**WORK INSTRUCTIONS**
Copy out the passage of the car park rumor thread below, from "# Car Park Rumor" up to and including "Bunker for the Full works.".

**TEXT EXTRACT**
* begin *
# Car Park Rumor



## Derekh929 (Aug 28, 2011)

Please note i heard a Rumor the Judge's are also checking the Waxstock car parks as well and if, your motor is not up to scratch , it will be towed away to save the shame,it will be Towed to the close DW Bunker for the Full works.
So don't say you have not been warned:buffer:


----------



## [email protected] (Apr 28, 2011)

haha


----------



## SKY (Sep 25, 2011)

Derek are you going to be there?


----------



## Derekh929 (Aug 28, 2011)

SKY said:


> Derek are you going to be there?


No , but will be flying down next Wed with son to Goodwood on Thursday for 4 days then up to Cousins in Ware for a few days:thumb:


----------



## rob750 (Apr 17, 2006)

Thats mine gone it hasnt been washed since the last lot of snow


----------



## CraigQQ (Jan 20, 2011)

if the full works includes a respray.. they can happily tow my a3 away for the full works.

QQ is staying at home.. can't be doing with it's terrible MPG on long runs.. last time I drove from London to Edinburgh it cost me £110 on fuel one way!!
A3 will be about £75-80 return journey to Peterborough!!

They will get a nice surprise if they swirl check it though... check this awesome respray it had before I bought it.. I planned to respray... that was 5 years ago haha! but it runs like a champ!


----------



## Derekh929 (Aug 28, 2011)

CraigQQ said:


> if the full works includes a respray.. they can happily tow my a3 away for the full works.
> 
> QQ is staying at home.. can't be doing with it's terrible MPG on long runs.. last time I drove from London to Edinburgh it cost me £110 on fuel one way!!
> A3 will be about £75-80 return journey to Peterborough!!
> ...


Mosaic A3 that may catch on £110 from Edinburgh to London that is serious stuff Broch to Gatwick £75 last time and 231bhp


----------



## The_Bouncer (Nov 24, 2010)

^ :lol:

Can't beat the crazed effect Craig - Big in certain parts of Europe I hear.....

Make sure we catch up my man :thumb:

J


----------



## CraigQQ (Jan 20, 2011)

Derekh929 said:


> Mosaic A3 that may catch on £110 from Edinburgh to London that is serious stuff Broch to Gatwick £75 last time and 231bhp


It's such a good car though... feck the respray, the cars barely worth it! I only paid £300 for it 5 years ago, and it's had a full set of brakes, pads and 1 refurbed caliper.. in 5 years and passed every MOT (I needed two tyres for the back 2 months ago.. got two part worns with 4mm tread left free from my mate.. jobs a good'un)



The_Bouncer said:


> ^ :lol:
> 
> Can't beat the crazed effect Craig - Big in certain parts of Europe I hear.....
> 
> ...


Yeah.. that's what I'm going to claim Jay.. bumpers paint flaking where mum keeps catching the gate post as she leaves the drive.. bit of rust here and there.. it's a Euro Style Rat Rod haha

I'll make sure to find you for a catch up mate. Last time I seen you must have been April 1st last year in Kent.


----------



## Derekh929 (Aug 28, 2011)

CraigQQ said:


> It's such a good car though... feck the respray, the cars barely worth it! I only paid £300 for it 5 years ago, and it's had a full set of brakes, pads and 1 refurbed caliper.. in 5 years and passed every MOT (I needed two tyres for the back 2 months ago.. got two part worns with 4mm tread left free from my mate.. jobs a good'un)
* end *
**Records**
* begin *
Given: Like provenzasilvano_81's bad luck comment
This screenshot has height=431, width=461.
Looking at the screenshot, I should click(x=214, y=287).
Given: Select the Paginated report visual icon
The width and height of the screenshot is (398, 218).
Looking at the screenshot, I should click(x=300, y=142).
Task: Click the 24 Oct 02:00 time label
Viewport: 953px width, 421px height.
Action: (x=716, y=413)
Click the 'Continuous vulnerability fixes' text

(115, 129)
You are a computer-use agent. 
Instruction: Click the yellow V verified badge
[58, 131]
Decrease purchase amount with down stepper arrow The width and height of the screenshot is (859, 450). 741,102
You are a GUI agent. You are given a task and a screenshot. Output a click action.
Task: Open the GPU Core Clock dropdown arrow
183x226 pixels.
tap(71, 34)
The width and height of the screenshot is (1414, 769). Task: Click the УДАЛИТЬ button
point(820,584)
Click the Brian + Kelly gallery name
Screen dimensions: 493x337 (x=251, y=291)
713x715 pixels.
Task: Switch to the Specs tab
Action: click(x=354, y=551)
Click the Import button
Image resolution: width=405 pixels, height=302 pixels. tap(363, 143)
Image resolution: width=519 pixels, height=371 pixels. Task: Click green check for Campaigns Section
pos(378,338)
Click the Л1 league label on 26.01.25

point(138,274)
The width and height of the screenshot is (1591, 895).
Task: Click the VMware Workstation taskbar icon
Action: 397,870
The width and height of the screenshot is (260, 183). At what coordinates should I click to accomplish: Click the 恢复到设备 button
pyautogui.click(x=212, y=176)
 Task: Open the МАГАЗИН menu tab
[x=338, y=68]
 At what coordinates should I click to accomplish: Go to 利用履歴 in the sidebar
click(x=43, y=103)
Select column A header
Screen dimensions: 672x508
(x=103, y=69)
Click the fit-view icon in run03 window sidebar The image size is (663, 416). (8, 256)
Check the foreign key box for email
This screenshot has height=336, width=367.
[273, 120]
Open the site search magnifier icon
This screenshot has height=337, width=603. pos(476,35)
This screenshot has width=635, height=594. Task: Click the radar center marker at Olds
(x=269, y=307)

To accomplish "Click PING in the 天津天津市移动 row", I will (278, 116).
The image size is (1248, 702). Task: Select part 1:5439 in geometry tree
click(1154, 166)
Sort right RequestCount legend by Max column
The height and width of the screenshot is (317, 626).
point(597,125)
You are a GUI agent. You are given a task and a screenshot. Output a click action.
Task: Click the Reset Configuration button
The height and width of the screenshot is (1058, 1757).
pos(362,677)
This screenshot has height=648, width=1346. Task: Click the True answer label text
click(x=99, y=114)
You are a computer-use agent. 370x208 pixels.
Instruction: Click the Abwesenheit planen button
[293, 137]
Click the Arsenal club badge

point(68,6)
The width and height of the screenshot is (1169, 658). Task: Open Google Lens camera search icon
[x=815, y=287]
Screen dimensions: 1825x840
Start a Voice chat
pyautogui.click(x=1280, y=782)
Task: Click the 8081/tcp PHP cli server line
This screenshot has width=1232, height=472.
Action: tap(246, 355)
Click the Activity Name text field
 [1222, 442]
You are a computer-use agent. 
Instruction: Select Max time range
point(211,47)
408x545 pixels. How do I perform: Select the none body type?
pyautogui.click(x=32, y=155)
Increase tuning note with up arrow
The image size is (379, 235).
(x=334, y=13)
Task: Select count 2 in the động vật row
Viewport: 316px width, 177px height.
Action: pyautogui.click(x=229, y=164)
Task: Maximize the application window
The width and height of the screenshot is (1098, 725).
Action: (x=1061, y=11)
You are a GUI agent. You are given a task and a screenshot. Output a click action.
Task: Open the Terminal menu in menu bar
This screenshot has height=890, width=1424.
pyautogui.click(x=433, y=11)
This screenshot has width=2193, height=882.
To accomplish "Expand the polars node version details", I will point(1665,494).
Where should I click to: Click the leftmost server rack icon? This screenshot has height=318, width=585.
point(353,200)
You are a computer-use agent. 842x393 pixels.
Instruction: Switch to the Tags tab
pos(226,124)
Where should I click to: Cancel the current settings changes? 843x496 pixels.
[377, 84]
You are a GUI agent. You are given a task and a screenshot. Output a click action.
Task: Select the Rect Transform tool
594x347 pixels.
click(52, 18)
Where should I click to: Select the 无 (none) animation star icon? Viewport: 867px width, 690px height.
* end *
**FULL SOLUTION**
# Car Park Rumor



## Derekh929 (Aug 28, 2011)

Please note i heard a Rumor the Judge's are also checking the Waxstock car parks as well and if, your motor is not up to scratch , it will be towed away to save the shame,it will be Towed to the close DW Bunker for the Full works.